In a Medium post, Steven Levy interviews Andrew Conrad of Google X, who explains the company’s attempts at an early-detection health system, which will be miniaturized computer particles that “live” in your bloodstream and are read by an external wearable, something akin to a Star Trek tricorder. An excerpt:
“Andrew Conrad:
The first thing you realize is the triggers of diseases usually start way before they’re clinically apparent. They are usually subtle and rare. Most of the time people are not sick. That means monitoring would have to be done continuously. You have to measure all the time because if you only measure once a year when people visit he doctor—or in men’s cases, once a decade—you’re going to miss huge swaths of the possibility of detecting disease early. So we have to make a continuous monitoring and measuring device. Since it’s continuous, it has to be something people wear, right? Can you imagine if you had to carry a sixty-pound thing around with a radar dish on your head and poke yourself with needles every hour? People just wouldn’t do it.
So the radical solution was to move away from the episodic, ‘Wait ‘til you feel a big lump in your chest before you go into the doctor’ approach, and do a continuous measurement of key biological markers through non-invasive devices. And we would do that by miniaturizing electronics.
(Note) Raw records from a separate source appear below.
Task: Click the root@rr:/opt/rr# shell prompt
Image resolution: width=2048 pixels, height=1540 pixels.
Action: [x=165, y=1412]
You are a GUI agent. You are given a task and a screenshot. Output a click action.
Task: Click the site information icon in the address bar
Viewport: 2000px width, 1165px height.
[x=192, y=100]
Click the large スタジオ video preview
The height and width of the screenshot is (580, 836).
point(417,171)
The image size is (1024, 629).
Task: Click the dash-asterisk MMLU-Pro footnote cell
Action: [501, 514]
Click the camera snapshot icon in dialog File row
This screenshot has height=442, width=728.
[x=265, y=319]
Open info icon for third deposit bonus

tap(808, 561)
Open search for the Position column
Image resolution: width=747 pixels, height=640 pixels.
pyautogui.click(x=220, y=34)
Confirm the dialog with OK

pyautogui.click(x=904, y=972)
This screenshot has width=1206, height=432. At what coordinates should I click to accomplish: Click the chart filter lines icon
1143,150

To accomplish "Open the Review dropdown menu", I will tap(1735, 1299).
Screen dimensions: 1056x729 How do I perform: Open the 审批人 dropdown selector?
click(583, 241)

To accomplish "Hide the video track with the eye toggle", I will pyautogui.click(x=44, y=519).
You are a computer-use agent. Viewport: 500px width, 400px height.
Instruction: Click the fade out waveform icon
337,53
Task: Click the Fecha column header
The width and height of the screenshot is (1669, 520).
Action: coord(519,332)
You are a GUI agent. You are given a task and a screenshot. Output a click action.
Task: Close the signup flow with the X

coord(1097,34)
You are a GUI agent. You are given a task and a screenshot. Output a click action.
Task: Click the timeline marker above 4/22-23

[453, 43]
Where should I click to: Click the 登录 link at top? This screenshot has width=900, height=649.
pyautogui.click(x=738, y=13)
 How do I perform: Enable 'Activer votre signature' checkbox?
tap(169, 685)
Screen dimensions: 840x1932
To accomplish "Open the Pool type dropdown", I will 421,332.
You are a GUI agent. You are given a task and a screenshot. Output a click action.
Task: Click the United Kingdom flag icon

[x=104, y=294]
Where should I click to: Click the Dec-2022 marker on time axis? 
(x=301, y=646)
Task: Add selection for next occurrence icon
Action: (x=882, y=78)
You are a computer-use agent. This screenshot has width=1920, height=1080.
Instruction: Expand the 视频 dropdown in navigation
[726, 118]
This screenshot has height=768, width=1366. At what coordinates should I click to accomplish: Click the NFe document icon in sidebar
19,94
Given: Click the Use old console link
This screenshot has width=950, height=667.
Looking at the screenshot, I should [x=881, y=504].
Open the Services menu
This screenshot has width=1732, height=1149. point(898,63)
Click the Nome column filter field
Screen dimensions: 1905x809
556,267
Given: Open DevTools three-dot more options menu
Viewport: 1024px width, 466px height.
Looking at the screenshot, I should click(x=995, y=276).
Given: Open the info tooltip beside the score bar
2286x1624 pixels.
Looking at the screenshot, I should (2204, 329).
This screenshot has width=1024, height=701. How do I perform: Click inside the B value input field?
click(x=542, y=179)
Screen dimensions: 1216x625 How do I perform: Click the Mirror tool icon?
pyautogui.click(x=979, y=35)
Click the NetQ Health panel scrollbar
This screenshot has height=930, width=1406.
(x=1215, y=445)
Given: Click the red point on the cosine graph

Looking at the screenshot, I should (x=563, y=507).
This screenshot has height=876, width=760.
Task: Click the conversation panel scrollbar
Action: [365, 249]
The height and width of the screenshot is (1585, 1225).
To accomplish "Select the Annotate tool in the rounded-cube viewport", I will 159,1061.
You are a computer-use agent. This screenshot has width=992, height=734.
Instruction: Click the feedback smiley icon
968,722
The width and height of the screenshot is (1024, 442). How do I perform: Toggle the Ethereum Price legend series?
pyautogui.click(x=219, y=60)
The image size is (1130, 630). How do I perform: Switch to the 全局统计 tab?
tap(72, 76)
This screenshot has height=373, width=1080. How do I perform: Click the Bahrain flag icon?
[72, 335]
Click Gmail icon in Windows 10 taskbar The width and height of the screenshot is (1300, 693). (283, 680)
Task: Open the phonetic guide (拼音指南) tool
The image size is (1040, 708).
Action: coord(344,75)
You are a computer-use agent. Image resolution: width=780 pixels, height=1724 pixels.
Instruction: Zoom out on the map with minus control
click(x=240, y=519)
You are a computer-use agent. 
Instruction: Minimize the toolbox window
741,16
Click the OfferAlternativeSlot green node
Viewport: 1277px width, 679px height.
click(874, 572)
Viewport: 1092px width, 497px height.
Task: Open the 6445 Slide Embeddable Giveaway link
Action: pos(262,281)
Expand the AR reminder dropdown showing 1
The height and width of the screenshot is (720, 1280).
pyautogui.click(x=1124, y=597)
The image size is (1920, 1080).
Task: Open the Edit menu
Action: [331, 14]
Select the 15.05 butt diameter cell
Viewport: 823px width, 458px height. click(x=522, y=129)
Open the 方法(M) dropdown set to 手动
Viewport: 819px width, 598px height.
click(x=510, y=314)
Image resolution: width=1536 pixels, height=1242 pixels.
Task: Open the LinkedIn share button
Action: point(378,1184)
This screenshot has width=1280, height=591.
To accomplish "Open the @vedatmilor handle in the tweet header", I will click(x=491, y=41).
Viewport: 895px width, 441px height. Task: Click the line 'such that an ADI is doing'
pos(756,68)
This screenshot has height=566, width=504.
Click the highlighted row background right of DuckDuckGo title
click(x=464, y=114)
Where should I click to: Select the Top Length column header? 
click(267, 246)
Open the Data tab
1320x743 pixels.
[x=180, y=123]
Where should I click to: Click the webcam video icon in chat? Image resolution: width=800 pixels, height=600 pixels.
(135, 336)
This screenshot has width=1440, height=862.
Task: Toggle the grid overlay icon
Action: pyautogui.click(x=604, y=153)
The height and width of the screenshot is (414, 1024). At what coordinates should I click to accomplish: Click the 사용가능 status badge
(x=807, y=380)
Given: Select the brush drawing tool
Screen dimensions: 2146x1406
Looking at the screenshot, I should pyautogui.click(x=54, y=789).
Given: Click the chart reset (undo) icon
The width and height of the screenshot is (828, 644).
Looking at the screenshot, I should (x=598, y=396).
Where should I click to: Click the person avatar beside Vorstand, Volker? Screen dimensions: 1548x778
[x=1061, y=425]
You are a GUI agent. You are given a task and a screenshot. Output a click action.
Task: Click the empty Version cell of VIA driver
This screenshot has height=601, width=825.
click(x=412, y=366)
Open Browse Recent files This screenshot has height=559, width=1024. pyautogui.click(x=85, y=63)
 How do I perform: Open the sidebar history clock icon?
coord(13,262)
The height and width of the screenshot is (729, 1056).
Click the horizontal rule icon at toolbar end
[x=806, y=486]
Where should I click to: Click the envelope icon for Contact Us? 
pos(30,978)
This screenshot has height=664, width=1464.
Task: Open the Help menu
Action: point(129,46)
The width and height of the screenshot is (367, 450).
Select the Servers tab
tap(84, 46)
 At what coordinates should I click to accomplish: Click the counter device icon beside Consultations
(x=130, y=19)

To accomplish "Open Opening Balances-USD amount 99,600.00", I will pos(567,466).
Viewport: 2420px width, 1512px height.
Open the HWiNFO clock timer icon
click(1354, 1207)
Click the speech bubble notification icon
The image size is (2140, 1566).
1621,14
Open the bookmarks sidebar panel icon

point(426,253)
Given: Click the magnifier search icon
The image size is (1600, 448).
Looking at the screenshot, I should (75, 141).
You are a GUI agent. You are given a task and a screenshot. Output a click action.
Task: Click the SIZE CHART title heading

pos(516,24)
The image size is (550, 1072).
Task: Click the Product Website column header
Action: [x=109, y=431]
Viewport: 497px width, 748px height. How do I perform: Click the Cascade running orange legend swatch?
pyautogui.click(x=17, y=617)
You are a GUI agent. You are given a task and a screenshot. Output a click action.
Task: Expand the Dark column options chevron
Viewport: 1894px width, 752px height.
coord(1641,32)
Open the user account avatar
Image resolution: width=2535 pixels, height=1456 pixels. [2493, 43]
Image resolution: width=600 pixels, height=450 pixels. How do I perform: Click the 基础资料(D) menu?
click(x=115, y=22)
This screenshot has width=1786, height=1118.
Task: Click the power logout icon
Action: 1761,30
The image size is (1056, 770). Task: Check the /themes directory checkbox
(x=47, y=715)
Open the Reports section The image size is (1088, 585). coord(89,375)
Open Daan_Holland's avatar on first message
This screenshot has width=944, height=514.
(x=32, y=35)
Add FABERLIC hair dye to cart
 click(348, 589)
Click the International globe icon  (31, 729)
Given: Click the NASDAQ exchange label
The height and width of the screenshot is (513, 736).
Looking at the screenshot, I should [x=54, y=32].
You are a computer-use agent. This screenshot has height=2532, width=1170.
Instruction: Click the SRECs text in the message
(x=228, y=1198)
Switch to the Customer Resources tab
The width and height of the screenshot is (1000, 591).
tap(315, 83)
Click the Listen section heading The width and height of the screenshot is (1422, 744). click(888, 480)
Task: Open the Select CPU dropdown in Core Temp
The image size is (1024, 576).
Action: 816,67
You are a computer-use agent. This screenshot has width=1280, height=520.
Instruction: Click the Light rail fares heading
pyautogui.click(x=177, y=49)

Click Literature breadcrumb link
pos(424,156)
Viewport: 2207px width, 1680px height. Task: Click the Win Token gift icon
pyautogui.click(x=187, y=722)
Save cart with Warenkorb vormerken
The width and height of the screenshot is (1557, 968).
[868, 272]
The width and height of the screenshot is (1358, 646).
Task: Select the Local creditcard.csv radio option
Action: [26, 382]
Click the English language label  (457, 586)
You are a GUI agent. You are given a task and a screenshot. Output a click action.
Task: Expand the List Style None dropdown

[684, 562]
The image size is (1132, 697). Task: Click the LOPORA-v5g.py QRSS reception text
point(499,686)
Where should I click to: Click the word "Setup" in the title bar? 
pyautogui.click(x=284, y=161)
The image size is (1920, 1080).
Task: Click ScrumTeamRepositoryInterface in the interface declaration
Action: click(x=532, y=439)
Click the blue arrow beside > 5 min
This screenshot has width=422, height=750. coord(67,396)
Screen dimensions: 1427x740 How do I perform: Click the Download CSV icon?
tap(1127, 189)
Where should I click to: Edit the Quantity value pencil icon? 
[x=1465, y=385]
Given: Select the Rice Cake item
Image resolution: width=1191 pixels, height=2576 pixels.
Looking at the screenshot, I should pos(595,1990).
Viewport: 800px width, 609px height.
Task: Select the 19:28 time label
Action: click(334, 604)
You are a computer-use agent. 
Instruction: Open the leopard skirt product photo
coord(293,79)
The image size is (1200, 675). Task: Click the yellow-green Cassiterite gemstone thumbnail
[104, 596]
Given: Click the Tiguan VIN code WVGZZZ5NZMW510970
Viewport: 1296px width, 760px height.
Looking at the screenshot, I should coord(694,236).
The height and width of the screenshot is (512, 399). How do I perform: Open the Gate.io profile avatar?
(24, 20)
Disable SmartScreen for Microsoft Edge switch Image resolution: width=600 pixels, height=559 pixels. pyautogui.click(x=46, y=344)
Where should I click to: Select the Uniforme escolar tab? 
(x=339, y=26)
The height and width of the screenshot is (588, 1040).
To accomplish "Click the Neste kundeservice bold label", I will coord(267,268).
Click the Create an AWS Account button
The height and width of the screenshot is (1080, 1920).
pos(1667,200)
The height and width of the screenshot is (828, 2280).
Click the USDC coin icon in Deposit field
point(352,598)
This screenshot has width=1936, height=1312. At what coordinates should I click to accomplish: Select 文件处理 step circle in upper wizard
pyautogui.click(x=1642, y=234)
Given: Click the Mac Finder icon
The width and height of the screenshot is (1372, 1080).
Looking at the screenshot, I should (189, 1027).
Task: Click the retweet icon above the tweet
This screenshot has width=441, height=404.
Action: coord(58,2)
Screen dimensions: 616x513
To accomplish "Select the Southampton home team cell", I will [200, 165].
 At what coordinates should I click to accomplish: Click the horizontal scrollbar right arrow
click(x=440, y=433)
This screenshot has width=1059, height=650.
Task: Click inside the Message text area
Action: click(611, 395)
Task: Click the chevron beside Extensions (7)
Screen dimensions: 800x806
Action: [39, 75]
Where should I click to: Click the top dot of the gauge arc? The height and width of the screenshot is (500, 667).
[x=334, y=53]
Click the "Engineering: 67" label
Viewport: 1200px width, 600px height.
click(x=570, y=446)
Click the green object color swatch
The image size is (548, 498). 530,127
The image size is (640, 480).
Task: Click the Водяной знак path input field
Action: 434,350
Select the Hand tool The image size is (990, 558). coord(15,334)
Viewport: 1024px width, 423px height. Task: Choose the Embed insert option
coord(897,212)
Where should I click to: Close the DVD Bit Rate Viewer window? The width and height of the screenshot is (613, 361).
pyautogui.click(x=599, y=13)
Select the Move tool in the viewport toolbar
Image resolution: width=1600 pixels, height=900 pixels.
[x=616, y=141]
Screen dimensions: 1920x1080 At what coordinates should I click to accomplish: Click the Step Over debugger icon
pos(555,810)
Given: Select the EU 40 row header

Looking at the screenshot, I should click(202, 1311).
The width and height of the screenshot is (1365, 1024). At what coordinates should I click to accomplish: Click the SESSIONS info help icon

We can make a little computer chip which has three hundred and sixty thousand transistors on it, yet it’s the size of a piece of glitter. One of the other ways is to functionalize nanoparticles. Nanoparticles are the smallest engineered particles, the smallest engineered machines or things that you can make. Nature does its business on the molecular level or the cellular level. But for two thousand years we’ve looked at medicine at the organ or the organism level. That’s not the right way to do it. Imagine that you’re trying to describe the Parisian culture by flying over Paris in an airplane. You can describe the way the city looks and there’s a big tower and a river down the middle. But it’s really, really hard to opine or understand the culture from doing that. Its the same thing when we look at systems—you can see that there’s a complex system, but unless you’re down at the level where the transactions occur, it’s very hard for you to imagine how it works.”